長崎のイーサンハントか! 金鍔次兵衛宣教師

キリスト教禁教時代の日本人宣教師の話である。

 

長崎県長崎市戸町に「金鍔(きんつば)」バス停があります。このバス停は、江戸時代末期に潜伏キリシタンとして活躍し、金の鍔の刀を所持していたことから「金鍔次兵衛(きんつば じひょうえ)」と呼ばれた日本人司祭に由来しています。

もう少し詳しい解説がある。

 

日本のキリスト教禁教令は、1614年に徳川幕府によって全国に発布され、これ以降、外国人宣教師は国外追放となり、キリスト教の信仰は厳しく弾圧されました。

しかし、キリスト教の教えは途絶えることなく、信仰を継続した信徒たち、いわゆる「潜伏キリシタン」によって伝えられました。

この潜伏キリシタンの共同体では、外国人の宣教師が不在となったため、「聞役(ききやく)」や「帳方(ちょうがた)」といった役職を持つ日本人が、聖書の教えを伝えたり、儀式を司ったりする役割を担いました。

彼らは正規の司祭ではありませんでしたが、実質的に日本人宣教師として活動しました。

「潜伏キリシタン」の話は物悲しいものばかりである。

一方的に弾圧を受ける側の話ばかりだからである。

ところが金鍔次兵衛さんは、実に活動的で、“南蛮仕込みの魔法使い”という異名を持つ彼は、不思議伝説を数々残している。

日本二十六聖人記念館の中庭にある金鍔次兵衛の銅像。金の鍔の刀を差している。 https://note.com/tai_yuka/n/n92ad4ce75156

AIによる解説

1. 変装の達人
彼は捕縛を逃れるために、さまざまな身分に変装しました。

侍、金鍔次兵衛:豪華絢爛な金の鍔の脇差を帯びた侍に化け、堂々と街中を歩き回ったと言われています。「金鍔次兵衛」という通称は、このときの姿に由来します。

馬丁として奉行所に潜入:なんと、禁教の取り締まりを指揮する長崎奉行所の馬丁(馬の世話をする下働き)にまで潜入しました。昼間は奉行所の内部で働き、夜は密かに信徒の家を訪れて宣教を行うという、大胆不敵な二重生活を送っていたと伝えられています。

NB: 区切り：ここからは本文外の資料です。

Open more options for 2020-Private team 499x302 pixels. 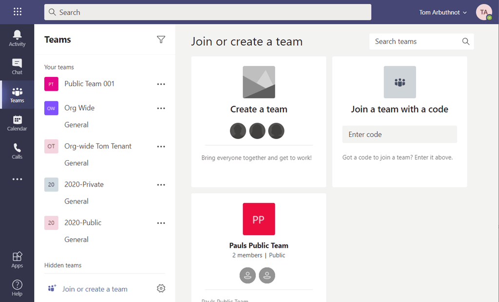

彼は信仰を守るという信念のもとに、目的の為なら手段を選ばないといった、行動を起こしている。

この辺りが、並の宣教師ではなかったのだ。

 

2. 神出鬼没の宣教活動
彼の行動は、まさに神出鬼没でした。

江戸へ飛んだ次兵衛:長崎で厳重な捜索網が敷かれる中、彼は人々の意表をついて江戸へ渡り、なんと将軍家の家臣たちにまで洗礼を授けていたという足跡が残されています。

多くの信徒を導く:彼は危険を顧みず、潜伏キリシタンたちを励まし、ゆるしの秘跡を与え、ミサを捧げました。彼によって洗礼を受けた信者は500人を下らなかったとも言われています。

 

この辺りも、実に頭がいいと感じさせる。

そして行動力がすごい。

 

 

3. 不屈の信仰と殉教
彼の生涯は、不思議な伝説に満ちていますが、最後は壮絶な殉教で幕を閉じました。

二度の「穴吊り」:彼は1637年に捕縛され、当時のキリシタンに対する最も過酷な拷問の一つである「逆さ穴吊り」の刑に処せられました。一度目は奇跡的に生還しましたが、口を割らなかったため、数ヶ月後に再び同じ刑を受け、37歳で殉教しました。

このような彼の常識を超えた行動と、強い信仰心は、当時の人々から「魔法幻術を使う伴天連(バテレン)」として語り継がれ、伝説的な存在となったのです。

「逆さ穴吊り」の刑に処せられても、一度目は奇跡的に生還したという。

何か、技を使ったかも知れない。

ここまで知ると、金鍔さんは、ミッションインポッシブルのイーサンハントの様である。

 

隠密によって彼の人相書きが作られるに及んで、次兵衛は外海の山中に逃れた。そこは江戸時代に「次兵衛谷」として知られるようになり、現在、彼が隠れ住んだ洞穴は巡礼地となっている。

金鍔が潜んだ洞窟跡 https://www7a.biglobe.ne.jp/~t-uchida/zakki.html

 

 

これが彼の最後である。

すごいなーと感じる。

金鍔さんで、映画を一本作って欲しいと、切に願う。